**Work instructions**
Word for word, reproduce all of the entries shown below.

[Stored records]
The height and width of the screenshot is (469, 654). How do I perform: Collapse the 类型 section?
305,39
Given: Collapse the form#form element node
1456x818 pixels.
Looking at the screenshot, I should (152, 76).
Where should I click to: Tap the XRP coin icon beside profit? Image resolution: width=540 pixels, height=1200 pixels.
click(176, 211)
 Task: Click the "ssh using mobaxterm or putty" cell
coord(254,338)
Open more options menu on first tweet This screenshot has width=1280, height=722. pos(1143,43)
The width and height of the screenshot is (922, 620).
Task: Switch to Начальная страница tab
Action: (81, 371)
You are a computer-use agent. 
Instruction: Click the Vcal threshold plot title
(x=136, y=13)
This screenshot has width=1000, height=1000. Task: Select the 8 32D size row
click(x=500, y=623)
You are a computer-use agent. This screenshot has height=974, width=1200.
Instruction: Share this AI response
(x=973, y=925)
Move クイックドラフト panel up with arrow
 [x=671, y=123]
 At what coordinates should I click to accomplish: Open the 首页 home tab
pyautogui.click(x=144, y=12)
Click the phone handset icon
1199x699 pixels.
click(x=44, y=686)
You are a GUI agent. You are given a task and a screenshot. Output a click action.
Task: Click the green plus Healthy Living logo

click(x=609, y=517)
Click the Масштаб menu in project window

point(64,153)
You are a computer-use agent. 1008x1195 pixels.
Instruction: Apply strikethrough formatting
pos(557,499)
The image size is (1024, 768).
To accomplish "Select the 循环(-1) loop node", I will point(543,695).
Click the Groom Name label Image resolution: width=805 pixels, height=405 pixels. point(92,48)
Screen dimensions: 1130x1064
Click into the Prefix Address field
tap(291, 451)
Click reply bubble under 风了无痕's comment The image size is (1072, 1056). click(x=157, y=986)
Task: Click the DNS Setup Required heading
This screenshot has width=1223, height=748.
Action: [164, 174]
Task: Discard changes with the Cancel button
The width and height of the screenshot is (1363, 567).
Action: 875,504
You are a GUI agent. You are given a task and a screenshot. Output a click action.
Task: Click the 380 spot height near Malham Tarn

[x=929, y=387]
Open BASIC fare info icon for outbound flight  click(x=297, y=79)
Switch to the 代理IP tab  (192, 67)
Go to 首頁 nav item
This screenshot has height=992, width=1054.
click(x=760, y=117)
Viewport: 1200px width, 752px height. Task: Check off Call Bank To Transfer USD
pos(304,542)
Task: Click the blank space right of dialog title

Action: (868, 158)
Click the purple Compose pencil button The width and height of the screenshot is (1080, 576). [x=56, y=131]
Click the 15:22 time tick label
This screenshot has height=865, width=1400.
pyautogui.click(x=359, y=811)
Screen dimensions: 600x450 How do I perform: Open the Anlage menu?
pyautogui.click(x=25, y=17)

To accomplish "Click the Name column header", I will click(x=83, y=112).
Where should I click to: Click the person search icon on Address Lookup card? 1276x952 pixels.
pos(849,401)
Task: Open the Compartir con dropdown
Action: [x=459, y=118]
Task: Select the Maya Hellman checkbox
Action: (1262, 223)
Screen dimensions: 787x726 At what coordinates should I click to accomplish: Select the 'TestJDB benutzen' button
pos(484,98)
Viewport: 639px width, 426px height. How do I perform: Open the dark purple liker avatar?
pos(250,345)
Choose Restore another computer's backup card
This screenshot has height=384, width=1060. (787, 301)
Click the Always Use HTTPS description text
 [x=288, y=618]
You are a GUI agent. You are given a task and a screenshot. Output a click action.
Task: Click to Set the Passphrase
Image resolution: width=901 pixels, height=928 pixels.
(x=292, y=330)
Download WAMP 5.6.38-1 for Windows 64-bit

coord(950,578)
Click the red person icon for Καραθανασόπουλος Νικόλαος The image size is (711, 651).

**Completed exercise**
The height and width of the screenshot is (469, 654). How do I perform: Collapse the 类型 section?
305,39
Given: Collapse the form#form element node
1456x818 pixels.
Looking at the screenshot, I should (152, 76).
Where should I click to: Tap the XRP coin icon beside profit? Image resolution: width=540 pixels, height=1200 pixels.
click(176, 211)
 Task: Click the "ssh using mobaxterm or putty" cell
coord(254,338)
Open more options menu on first tweet This screenshot has width=1280, height=722. pos(1143,43)
The width and height of the screenshot is (922, 620).
Task: Switch to Начальная страница tab
Action: (81, 371)
You are a computer-use agent. 
Instruction: Click the Vcal threshold plot title
(x=136, y=13)
This screenshot has width=1000, height=1000. Task: Select the 8 32D size row
click(x=500, y=623)
You are a computer-use agent. This screenshot has height=974, width=1200.
Instruction: Share this AI response
(x=973, y=925)
Move クイックドラフト panel up with arrow
 [x=671, y=123]
 At what coordinates should I click to accomplish: Open the 首页 home tab
pyautogui.click(x=144, y=12)
Click the phone handset icon
1199x699 pixels.
click(x=44, y=686)
You are a GUI agent. You are given a task and a screenshot. Output a click action.
Task: Click the green plus Healthy Living logo

click(x=609, y=517)
Click the Масштаб menu in project window

point(64,153)
You are a computer-use agent. 1008x1195 pixels.
Instruction: Apply strikethrough formatting
pos(557,499)
The image size is (1024, 768).
To accomplish "Select the 循环(-1) loop node", I will point(543,695).
Click the Groom Name label Image resolution: width=805 pixels, height=405 pixels. point(92,48)
Screen dimensions: 1130x1064
Click into the Prefix Address field
tap(291, 451)
Click reply bubble under 风了无痕's comment The image size is (1072, 1056). click(x=157, y=986)
Task: Click the DNS Setup Required heading
This screenshot has width=1223, height=748.
Action: [164, 174]
Task: Discard changes with the Cancel button
The width and height of the screenshot is (1363, 567).
Action: 875,504
You are a GUI agent. You are given a task and a screenshot. Output a click action.
Task: Click the 380 spot height near Malham Tarn

[x=929, y=387]
Open BASIC fare info icon for outbound flight  click(x=297, y=79)
Switch to the 代理IP tab  (192, 67)
Go to 首頁 nav item
This screenshot has height=992, width=1054.
click(x=760, y=117)
Viewport: 1200px width, 752px height. Task: Check off Call Bank To Transfer USD
pos(304,542)
Task: Click the blank space right of dialog title

Action: (868, 158)
Click the purple Compose pencil button The width and height of the screenshot is (1080, 576). [x=56, y=131]
Click the 15:22 time tick label
This screenshot has height=865, width=1400.
pyautogui.click(x=359, y=811)
Screen dimensions: 600x450 How do I perform: Open the Anlage menu?
pyautogui.click(x=25, y=17)

To accomplish "Click the Name column header", I will click(x=83, y=112).
Where should I click to: Click the person search icon on Address Lookup card? 1276x952 pixels.
pos(849,401)
Task: Open the Compartir con dropdown
Action: [x=459, y=118]
Task: Select the Maya Hellman checkbox
Action: (1262, 223)
Screen dimensions: 787x726 At what coordinates should I click to accomplish: Select the 'TestJDB benutzen' button
pos(484,98)
Viewport: 639px width, 426px height. How do I perform: Open the dark purple liker avatar?
pos(250,345)
Choose Restore another computer's backup card
This screenshot has height=384, width=1060. (787, 301)
Click the Always Use HTTPS description text
 [x=288, y=618]
You are a GUI agent. You are given a task and a screenshot. Output a click action.
Task: Click to Set the Passphrase
Image resolution: width=901 pixels, height=928 pixels.
(x=292, y=330)
Download WAMP 5.6.38-1 for Windows 64-bit

coord(950,578)
Click the red person icon for Καραθανασόπουλος Νικόλαος The image size is (711, 651).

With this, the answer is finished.